Friday 18 March 2016

Capital III, Chapter 29 - Part 5

The difference between this fictitious capital and real capital, is as Marx says, because real capital is a value that is capable of self-expansion, whereas fictitious capital only appears capable of self-expansion. The money loaned to the state is not intended to act as capital – though it can be argued that any part that does become part of the total social capital does act as capital – that is it is not intended to self-expand, but only to provide the state with revenue for varying durations.

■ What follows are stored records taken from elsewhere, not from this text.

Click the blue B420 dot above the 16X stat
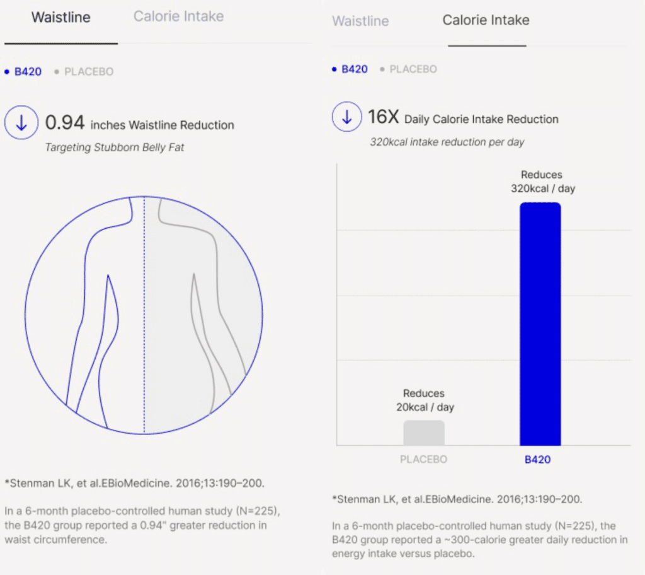This screenshot has width=645, height=575. (334, 69)
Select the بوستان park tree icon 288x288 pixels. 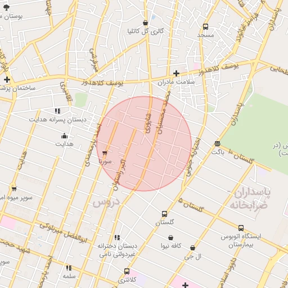[6, 7]
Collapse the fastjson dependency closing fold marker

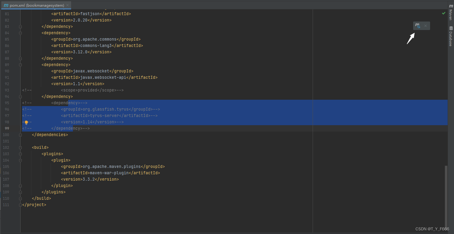[x=20, y=26]

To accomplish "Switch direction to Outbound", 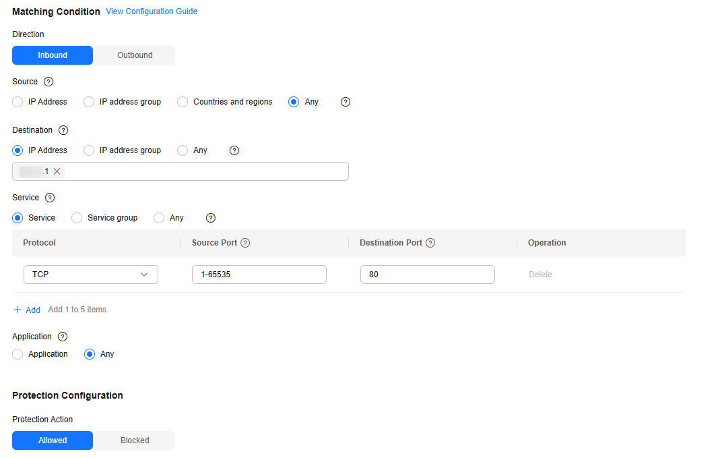I will coord(135,55).
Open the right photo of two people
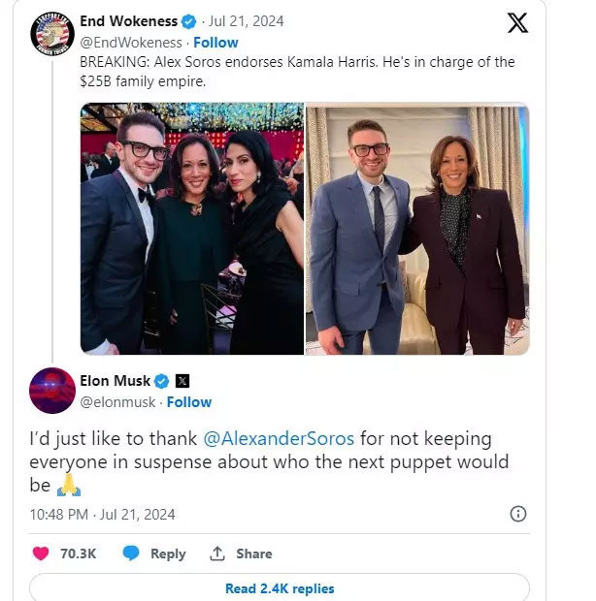 417,229
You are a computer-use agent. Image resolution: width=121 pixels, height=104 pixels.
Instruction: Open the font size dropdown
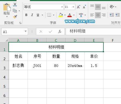coord(73,7)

But, the bonds, issued in exchange for this money, are not capital either. They have no inherent capacity to self expand. The interest paid on them arises only as a claim on the revenue taken in by the state in taxes. But, the state can only raise these taxes because a social surplus is produced, and under capitalism, the form of this surplus is surplus value, produced by the expansion of real capital, in production, which appears as initially as profit, before being divided into interest, rent and profit of enterprise. The value of the commodities, which comprise real productive-capital can also rise or fall, but only because the labour-time required for their production, as with any other commodity, rises and falls as a consequence of changes in productivity. If capitalist A buys a machine with a value of £1,000 then, if there are no changes in the labour-time required for its production, they can sell the machine to B, at its value of £1,000, i.e. this capital-value can be transferred, and the money-capital advanced for its purchase recovered.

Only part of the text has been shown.